Brigid O’Farrell’s lecture on Monday, April 23 was part of her initiative to put Eleanor Roosevelt’s “commitment to labor unions and women’s rights in the national dialog,” she told students, faculty and members of the community gathered at Worcester State University for the Women’s Studies Department’s annual Sharbach Lecture.
O’Farrell said she broke new ground by researching this aspect of Roosevelt’s life. “It took me a long time to put this story together,” she said. What she learned is that “while circumstances have changed, the arguments she made have held steadfast.”

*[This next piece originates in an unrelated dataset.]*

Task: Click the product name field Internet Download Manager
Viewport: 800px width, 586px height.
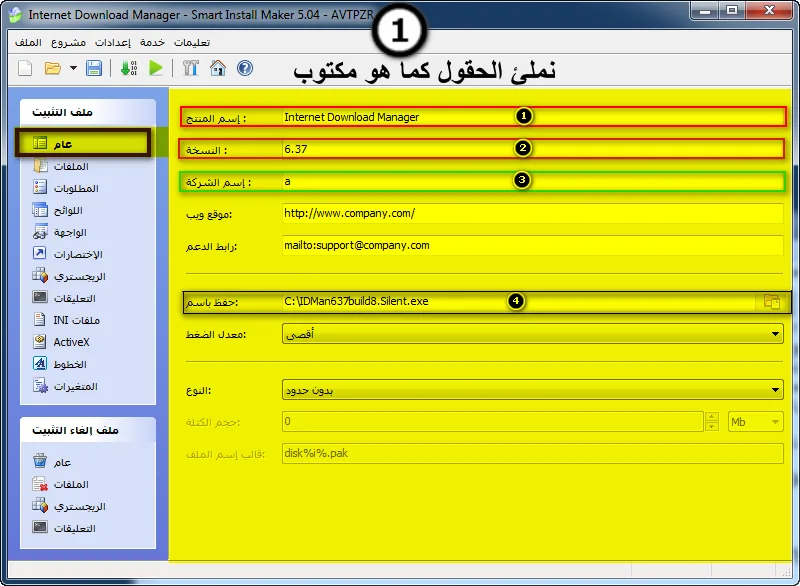Action: pyautogui.click(x=533, y=117)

Roosevelt, a woman born into privilege, the niece of President Theodore Roosevelt and the wife of President Franklin Delano Roosevelt, advocated for unionized labor, fair labor practices, women’s issues and right to work, human rights, and eventually the Equal Rights Amendment over the course of 26 years. O’Farrell noted that she wrote 27 books and more than 8,000 newspaper columns titled “My Day,” gave more than 50 speeches a year, and had one of the first television shows in 1958.
As a syndicated columnist, she joined the Newspaper Guild. “It would be extraordinary for a First Lady to be a member of a union today; it was in 1936,” O’Farrell said.
Roosevelt’s most notable and lasting accomplishment was her work as a UN delegate appointed by President Harry Truman. When she became the chair of the UN’s Human Rights Commission, she helped write the Universal Declaration of Human Rights.
She agreed with leaders of the AFL and CIO unions that economic and social rights should be recognized alongside human and civil rights in the declaration, O’Farrell explained. She also advocated that the declaration be written in language ordinary people could understand. It passed 48-0 with the Soviet Union abstaining.
In 1961, President John F. Kennedy once again made her a delegate to the United Nations, and he selected her to serve as chair of the Commission on the Status of Women.
Roosevelt’s activism earned her the careful attention of the FBI under Director J. Edgar Hoover; she had one of the largest FBI files dating back to the 1920s, O’Farrell said. The Ku Klux Klan also had a bounty on her head.
After the lecture, O’Farrell signed copies of her book She Was One of Us: Eleanor Roosevelt and the American Worker. She gave a second lecture, “The Challenge of Archives and Audiences, Union and Universities,” during which she discussed her research methods, later that night.
The lecture series was named after the late Dr. Sarah Sharbach, who taught history at WSU. During her time here, she was a human rights activist for abuse and violence. Her commitment continued even after she learned that she had breast cancer in 2000. She passed away in 2004, but her legacy lives on through this lecture series.